Il avait le visage du Temps.
A peine arrivé sur la place,
Il affûta son instrument
Et sur les cordes de sa viole
Son archet fit apparaître
Un décor, des couleurs,
Des sons, des odeurs, du vent.
" Bonnes gens, oyez le récit
D'un Tyran qui voulait connaître
Les pensées de tous ses sujets
Afin d'en rester le maître ! "
Au milieu de forêts, de collines, d'étangs,
Se nichait une petite ville.
Et dans cette cité
Vivait un Luthier habile.
Les instruments qu'il fabriquait
Ne se contentaient pas de jouer la musique
Celui qui les manipulait
Devenait détenteur d'un pouvoir diabolique :
Dans ses mains, sous ses doigts, mots et sons
Prenaient corps :
D'un accord,
L'instrumentiste
au gré de pensées fantaisistes
en interprétant ses morceaux
façonnait des mondes nouveaux !
Au coeur de ce pays, dominant la cité,
surplombant les prairies, les forêts
était un grand château
entouré de pierres
et de créneaux
perché haut
très haut
fier !
Dans ce château fort imposant
plein d'oubliettes oubliées
rempli d'escaliers dérobés
de ponts-levis toujours levés
et de cruelles meurtrières
vivait, au milieu de ses gens
un Tyran.
Il était laid, il était vieux,
autoritaire, hautain, odieux,
cruel, moqueur, pervers, envieux,
et maladivement curieux.
" Je veux être le ciel, je veux être la mer,
Je veux être le vent, le feu, la pluie, la terre,
Je veux savoir ce que ressent
Le plus petit être vivant.
Je veux tout voir en même temps,
Comprendre tout et tout connaître
Et devenir de l'univers
Le maître. "
" Où es-tu ? D'où viens-tu ? Où vas-tu ? "
" Que font, que disent, que pensent les gens,
Les femmes, les vieillards, les enfants ?
Chacun m'évite, chacun me ment !
A quoi me sert d'être un TyranSi je ne suis pas au courant ? "
" Savants et artisans, je vous lance un défi :
Que le plus habile imagine
Un philtre, un procédé, une machine
Qui permette à moi seul d'épier tous mes gens,
D'être à la fois partout chez tous en même temps !

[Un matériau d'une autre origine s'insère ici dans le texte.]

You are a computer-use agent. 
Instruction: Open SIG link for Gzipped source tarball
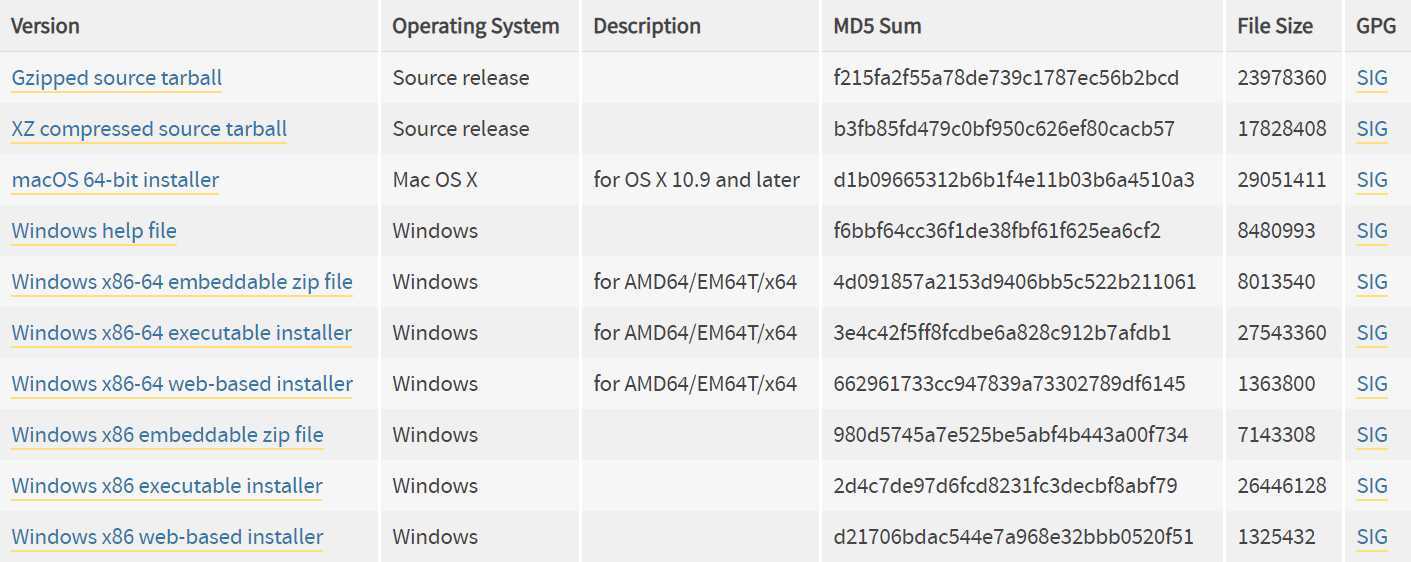(1372, 78)
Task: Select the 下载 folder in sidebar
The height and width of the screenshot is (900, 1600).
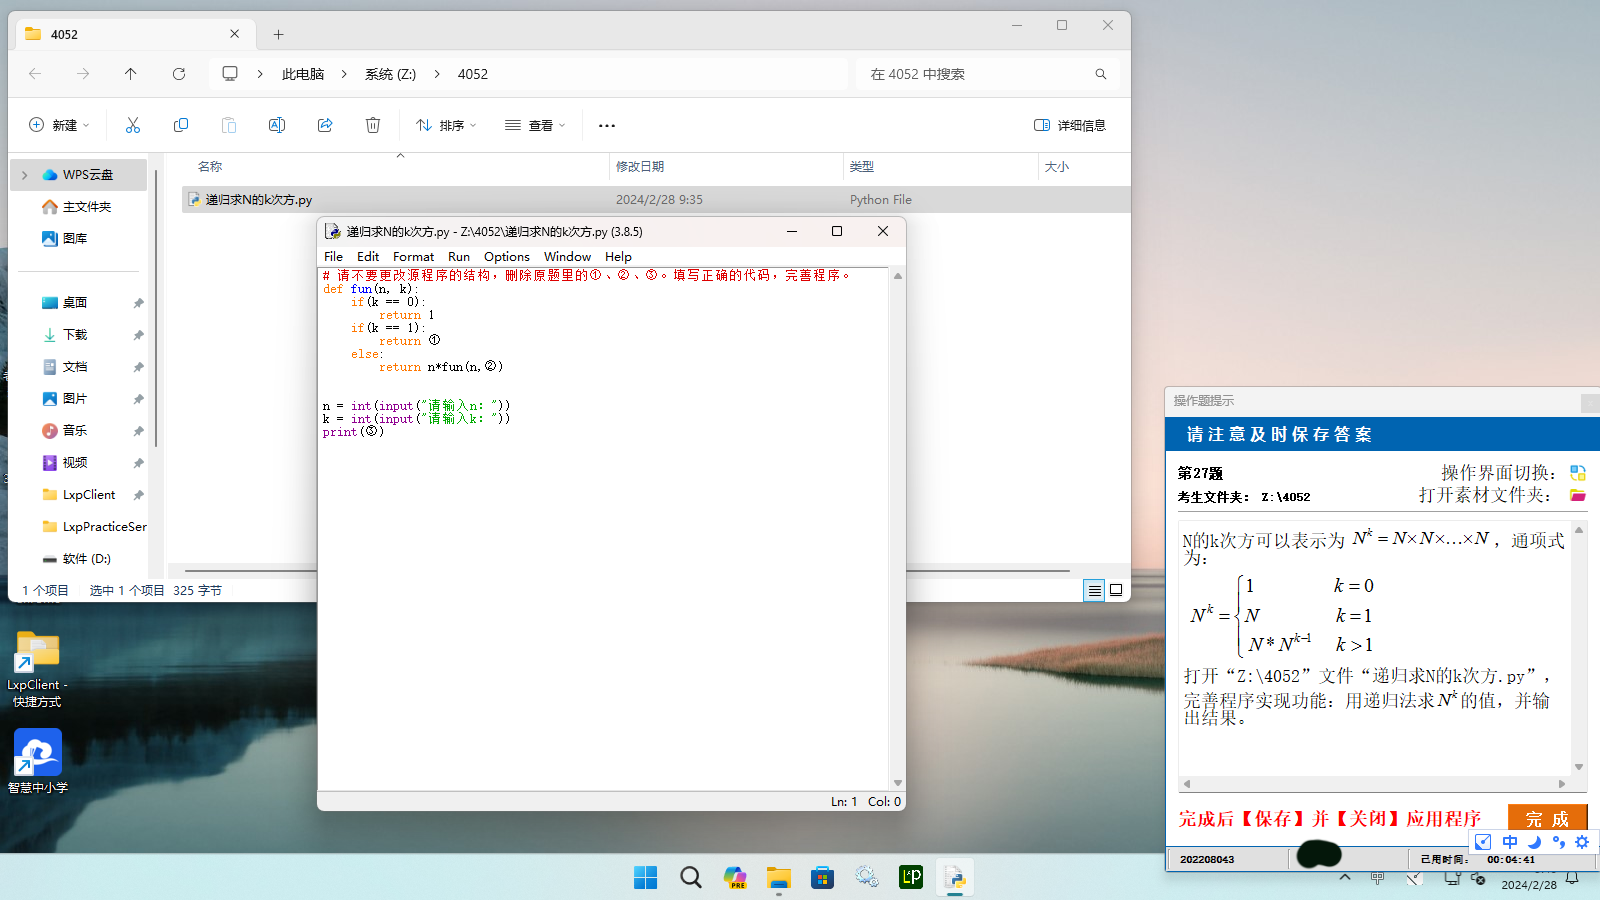Action: [75, 335]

Tous ceux qui échoueront périront.
Mais celui qui réussira
Epousera
Ma fille ! "
Nul jamais n'avait vu la fille du Tyran.
Peut-être le Luthier, seul dans son atelier
Grâce au pouvoir magique de ses instruments
Avait, au fil de l'un de ses accords subtils
Esquissé la pâleur, deviné les courbures,
Caressé les parfums, dessiné un profil,
qui eût pu ressembler à cette jeune fille.
Il s'enferma chez lui et travailla sans hâte
A une longue, obscure et délicate tâche.
Le lendemain se présentait
devant les portes du palais
le Maître graveur du pays,
l'Artiste qui toujours avait
dessiné, peint tous les portraits
et sculpté du Tyran l'effigie.
" Salut, Aquafortiste ! Est-ce que tes pinceaux,
Tes encres, tes crayons, tes fusains, tes tableaux
Pourraient résoudre mon problème ?
- C'est un autre procédé
Que je viens vous proposer ! "
Il demanda un grand bassin
Et quand le récipient fut plein,
Au tyran proposa un bain.
" Que m'arrivera-t-il plongé dans ce liquide ?
- Aussitôt votre corps, dissous par mes acides
Se liquéfiera vite en un subtil fluide
Qui portera de vous la moindre molécule
Et vous divisera en mille particules.
- Moi, divisé ?
- Divisé pour régner,
Sire ! Car on vous versera
Dans les eaux de tous vos Etats
Et chaque éclat
De vous-même
Dans chaque être s'infiltrera. "
Le Tyran s'approcha, renifla
Le liquide fumant ;
Prudemment y plongea
Un index méfiant
Promptement dévoré par l'acide.
" Plongez ce traître dans le liquide ! "
L'Aquafortiste, soudain liquéfié
Fut métamorphosé en un fluide
Qu'on versa et boucha
Dans cent trente-neuf flacons.
Au deuxième matin arriva au château
un individu noir au grand et long chapeau.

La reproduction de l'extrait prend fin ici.